If you know me at all, you probably know that I am something of a Google whore. I mean, this blog is hosted on Blogger, if I'm in front of a computer, Gmail is open, I use Google Docs & Spreadsheets (and have you seen their presentations? That's what the internet is supposed to be doing for us. Collaborative work over a distance. It's not there yet, but oh man.) I use Reader and have converted many friends to it. Etc.
But this was not always the case. When I got my Gmail account, way back in 2004, I was distressed by the inability to make folders. How would I possibly organize my emails? I wasn't familiar with tagging, or "labels" as Google calls them. Once I'd figured out what tagging was, and that I could tag emails in Gmail, I still resisted. As a result, I have severely under-utilized tagging my email for ease of finding things. But that's OK, because I can always search my email and find what I'm looking for. That recipe for fried peach pies from the Times? (OK, this is actually under my "recipes" tag, but bear with me) Searched and found.
It is stuff like this that makes me so frustrated when I come into work and have to use Microsoft products, particularly Outlook. There are things about Outlook that I like--it's easy to change the sorting of email, and once I've sorted by Sender, I can collapse all the emails from my boss so that I can find the one from that guy whose last name I can't remember.

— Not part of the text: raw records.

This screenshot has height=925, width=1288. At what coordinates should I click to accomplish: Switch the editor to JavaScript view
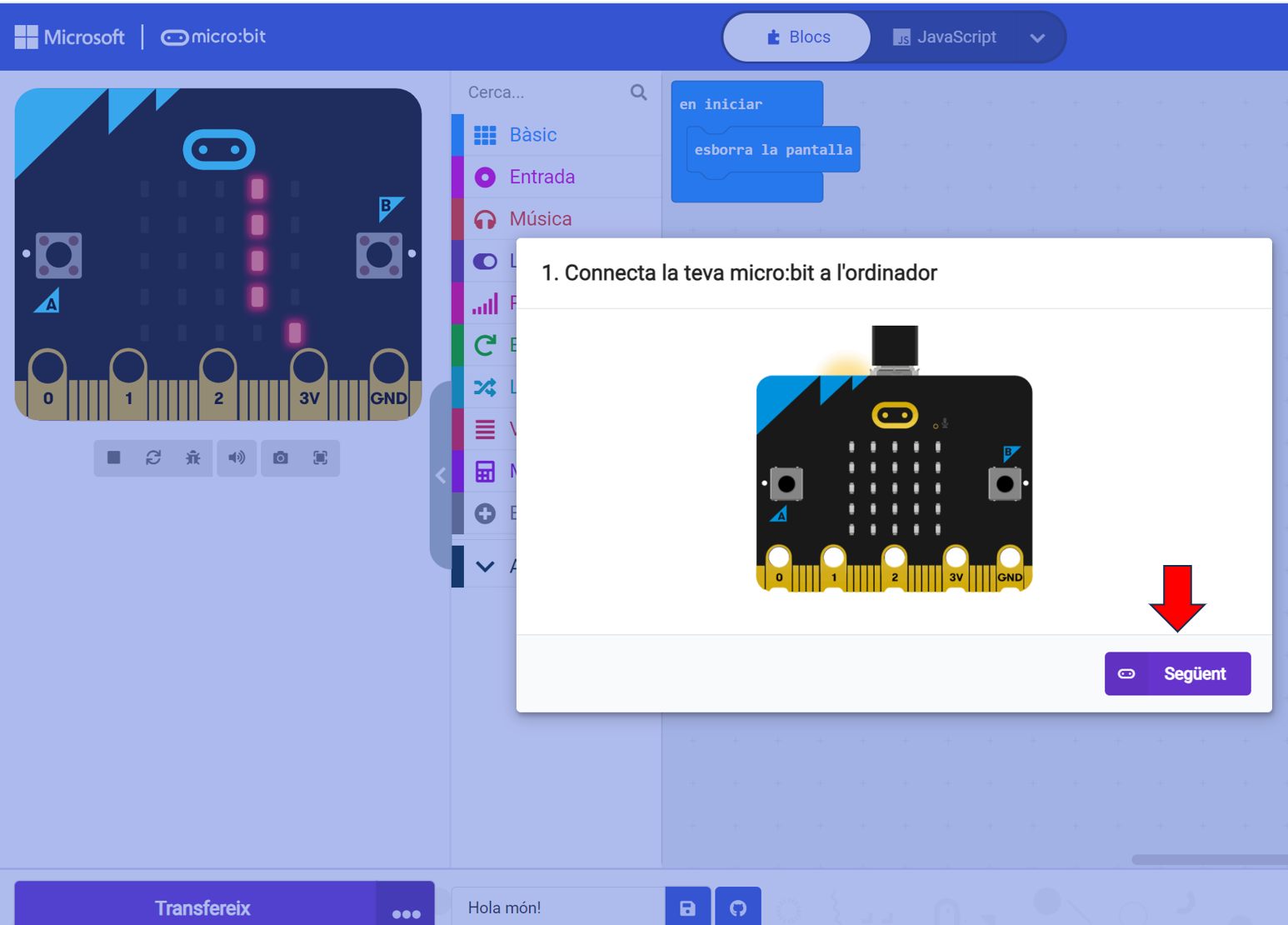click(x=945, y=38)
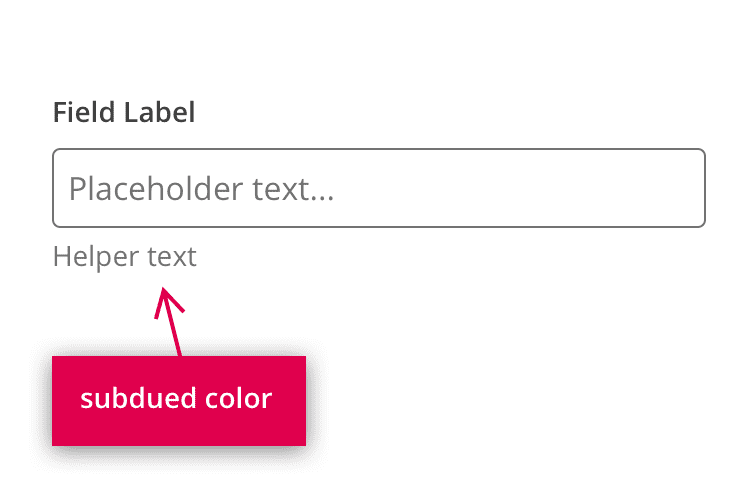
Task: Click the pink subdued color callout box
Action: [x=178, y=400]
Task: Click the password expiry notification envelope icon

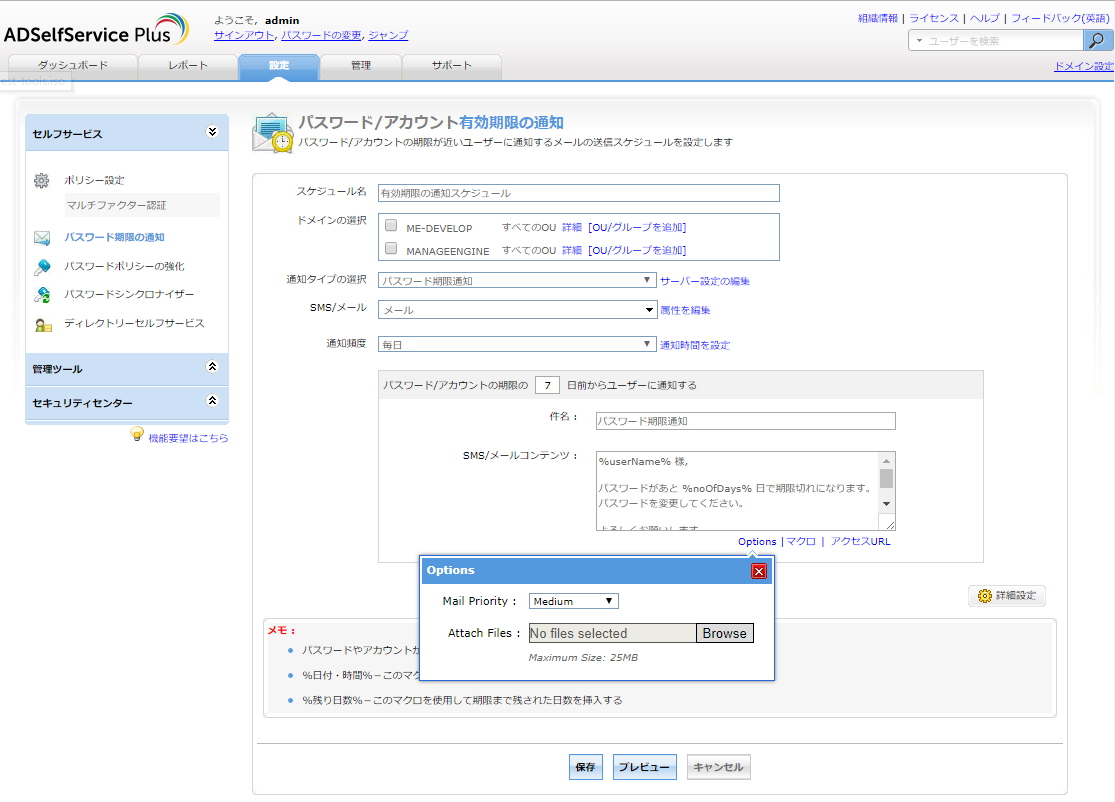Action: click(42, 238)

But I really, really wish that Outlook had a good search engine. It has one, and it plods along and sometimes you can find what you want. If you are lucky. And my desire for a good search engine is dwarfed by my desire for tagging. I have a lot of emails that could be sorted into different folders--it is associated with a particular book, it is about a particular media supplement, and it discusses specific guidelines. I wish, rather than trying to figure out if this should go in a folder for the book, or the supplement, or an "Important" catch-all folder for guidelines, that I could tag it with the information I needed. I don't need hundreds of nesting folders--I need precise tags and good search capabilities.
Microsoft, you're supposed to be the leader in productivity software. Stop making me fight with your software to do simple stuff, and start making changes that actually, you know, enhance my productivity.
CAVEAT: I have no seen Office 2007. It is entirely possible that the changes they have made to Outlook for Office 2007 will render some or all of my complaints moot. But I doubt it.